▶ [Your assignment]: Exact repetition is required: output every record in full.

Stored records
************
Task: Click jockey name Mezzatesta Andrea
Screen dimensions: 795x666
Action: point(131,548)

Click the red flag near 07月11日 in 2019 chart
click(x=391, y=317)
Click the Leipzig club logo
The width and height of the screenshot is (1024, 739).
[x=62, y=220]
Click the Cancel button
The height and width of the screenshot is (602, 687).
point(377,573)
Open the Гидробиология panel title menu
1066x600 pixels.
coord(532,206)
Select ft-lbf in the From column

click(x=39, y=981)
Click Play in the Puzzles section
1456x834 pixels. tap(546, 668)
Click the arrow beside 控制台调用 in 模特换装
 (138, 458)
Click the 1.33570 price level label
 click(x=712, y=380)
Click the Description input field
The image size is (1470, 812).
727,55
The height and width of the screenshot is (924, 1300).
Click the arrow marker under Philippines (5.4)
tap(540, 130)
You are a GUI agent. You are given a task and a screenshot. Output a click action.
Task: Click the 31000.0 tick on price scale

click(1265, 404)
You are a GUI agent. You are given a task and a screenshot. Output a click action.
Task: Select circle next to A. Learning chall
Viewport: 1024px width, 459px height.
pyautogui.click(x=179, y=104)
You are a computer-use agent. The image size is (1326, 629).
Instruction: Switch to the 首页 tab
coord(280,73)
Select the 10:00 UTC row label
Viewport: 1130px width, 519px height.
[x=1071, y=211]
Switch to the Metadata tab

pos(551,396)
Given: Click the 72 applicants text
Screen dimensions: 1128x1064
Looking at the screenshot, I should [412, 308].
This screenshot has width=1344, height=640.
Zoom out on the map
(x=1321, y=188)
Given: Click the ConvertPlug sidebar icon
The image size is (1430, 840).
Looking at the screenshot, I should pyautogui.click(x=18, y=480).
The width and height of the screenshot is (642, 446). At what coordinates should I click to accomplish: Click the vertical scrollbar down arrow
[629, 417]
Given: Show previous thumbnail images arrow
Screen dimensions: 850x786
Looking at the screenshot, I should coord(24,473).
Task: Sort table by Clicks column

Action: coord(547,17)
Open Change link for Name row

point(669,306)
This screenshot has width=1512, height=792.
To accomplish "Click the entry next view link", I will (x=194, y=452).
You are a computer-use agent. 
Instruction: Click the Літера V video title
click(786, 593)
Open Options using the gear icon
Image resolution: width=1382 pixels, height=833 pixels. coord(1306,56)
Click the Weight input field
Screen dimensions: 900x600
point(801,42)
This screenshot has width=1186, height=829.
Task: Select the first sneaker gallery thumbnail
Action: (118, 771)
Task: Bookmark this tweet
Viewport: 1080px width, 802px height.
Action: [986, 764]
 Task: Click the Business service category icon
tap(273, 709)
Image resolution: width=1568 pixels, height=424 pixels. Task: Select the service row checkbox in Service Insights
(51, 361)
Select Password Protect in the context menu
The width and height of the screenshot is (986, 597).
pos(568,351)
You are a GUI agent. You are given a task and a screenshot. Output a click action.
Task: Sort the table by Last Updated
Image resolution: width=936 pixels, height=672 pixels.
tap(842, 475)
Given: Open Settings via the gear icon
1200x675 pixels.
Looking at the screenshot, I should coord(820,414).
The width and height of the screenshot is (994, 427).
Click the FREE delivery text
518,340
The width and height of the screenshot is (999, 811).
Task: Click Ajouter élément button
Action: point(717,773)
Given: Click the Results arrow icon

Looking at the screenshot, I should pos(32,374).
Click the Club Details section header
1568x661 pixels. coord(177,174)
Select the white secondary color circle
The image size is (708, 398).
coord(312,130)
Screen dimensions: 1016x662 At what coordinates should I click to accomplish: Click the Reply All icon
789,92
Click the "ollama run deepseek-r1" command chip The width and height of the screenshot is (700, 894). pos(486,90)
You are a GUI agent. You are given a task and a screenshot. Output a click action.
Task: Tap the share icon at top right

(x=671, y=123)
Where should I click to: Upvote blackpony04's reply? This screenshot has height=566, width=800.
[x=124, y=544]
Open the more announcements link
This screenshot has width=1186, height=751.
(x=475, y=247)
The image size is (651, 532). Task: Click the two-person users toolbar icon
************
▶ [Result of the exercise]:
Task: Click jockey name Mezzatesta Andrea
Screen dimensions: 795x666
Action: point(131,548)

Click the red flag near 07月11日 in 2019 chart
click(x=391, y=317)
Click the Leipzig club logo
The width and height of the screenshot is (1024, 739).
[x=62, y=220]
Click the Cancel button
The height and width of the screenshot is (602, 687).
point(377,573)
Open the Гидробиология panel title menu
1066x600 pixels.
coord(532,206)
Select ft-lbf in the From column

click(x=39, y=981)
Click Play in the Puzzles section
1456x834 pixels. tap(546, 668)
Click the arrow beside 控制台调用 in 模特换装
 (138, 458)
Click the 1.33570 price level label
 click(x=712, y=380)
Click the Description input field
The image size is (1470, 812).
727,55
The height and width of the screenshot is (924, 1300).
Click the arrow marker under Philippines (5.4)
tap(540, 130)
You are a GUI agent. You are given a task and a screenshot. Output a click action.
Task: Click the 31000.0 tick on price scale

click(1265, 404)
You are a GUI agent. You are given a task and a screenshot. Output a click action.
Task: Select circle next to A. Learning chall
Viewport: 1024px width, 459px height.
pyautogui.click(x=179, y=104)
You are a computer-use agent. The image size is (1326, 629).
Instruction: Switch to the 首页 tab
coord(280,73)
Select the 10:00 UTC row label
Viewport: 1130px width, 519px height.
[x=1071, y=211]
Switch to the Metadata tab

pos(551,396)
Given: Click the 72 applicants text
Screen dimensions: 1128x1064
Looking at the screenshot, I should [412, 308].
This screenshot has width=1344, height=640.
Zoom out on the map
(x=1321, y=188)
Given: Click the ConvertPlug sidebar icon
The image size is (1430, 840).
Looking at the screenshot, I should pyautogui.click(x=18, y=480).
The width and height of the screenshot is (642, 446). At what coordinates should I click to accomplish: Click the vertical scrollbar down arrow
[629, 417]
Given: Show previous thumbnail images arrow
Screen dimensions: 850x786
Looking at the screenshot, I should coord(24,473).
Task: Sort table by Clicks column

Action: coord(547,17)
Open Change link for Name row

point(669,306)
This screenshot has width=1512, height=792.
To accomplish "Click the entry next view link", I will (x=194, y=452).
You are a computer-use agent. 
Instruction: Click the Літера V video title
click(786, 593)
Open Options using the gear icon
Image resolution: width=1382 pixels, height=833 pixels. coord(1306,56)
Click the Weight input field
Screen dimensions: 900x600
point(801,42)
This screenshot has width=1186, height=829.
Task: Select the first sneaker gallery thumbnail
Action: (118, 771)
Task: Bookmark this tweet
Viewport: 1080px width, 802px height.
Action: [986, 764]
 Task: Click the Business service category icon
tap(273, 709)
Image resolution: width=1568 pixels, height=424 pixels. Task: Select the service row checkbox in Service Insights
(51, 361)
Select Password Protect in the context menu
The width and height of the screenshot is (986, 597).
pos(568,351)
You are a GUI agent. You are given a task and a screenshot. Output a click action.
Task: Sort the table by Last Updated
Image resolution: width=936 pixels, height=672 pixels.
tap(842, 475)
Given: Open Settings via the gear icon
1200x675 pixels.
Looking at the screenshot, I should coord(820,414).
The width and height of the screenshot is (994, 427).
Click the FREE delivery text
518,340
The width and height of the screenshot is (999, 811).
Task: Click Ajouter élément button
Action: point(717,773)
Given: Click the Results arrow icon

Looking at the screenshot, I should pos(32,374).
Click the Club Details section header
1568x661 pixels. coord(177,174)
Select the white secondary color circle
The image size is (708, 398).
coord(312,130)
Screen dimensions: 1016x662 At what coordinates should I click to accomplish: Click the Reply All icon
789,92
Click the "ollama run deepseek-r1" command chip The width and height of the screenshot is (700, 894). pos(486,90)
You are a GUI agent. You are given a task and a screenshot. Output a click action.
Task: Tap the share icon at top right

(x=671, y=123)
Where should I click to: Upvote blackpony04's reply? This screenshot has height=566, width=800.
[x=124, y=544]
Open the more announcements link
This screenshot has width=1186, height=751.
(x=475, y=247)
The image size is (651, 532). Task: Click the two-person users toolbar icon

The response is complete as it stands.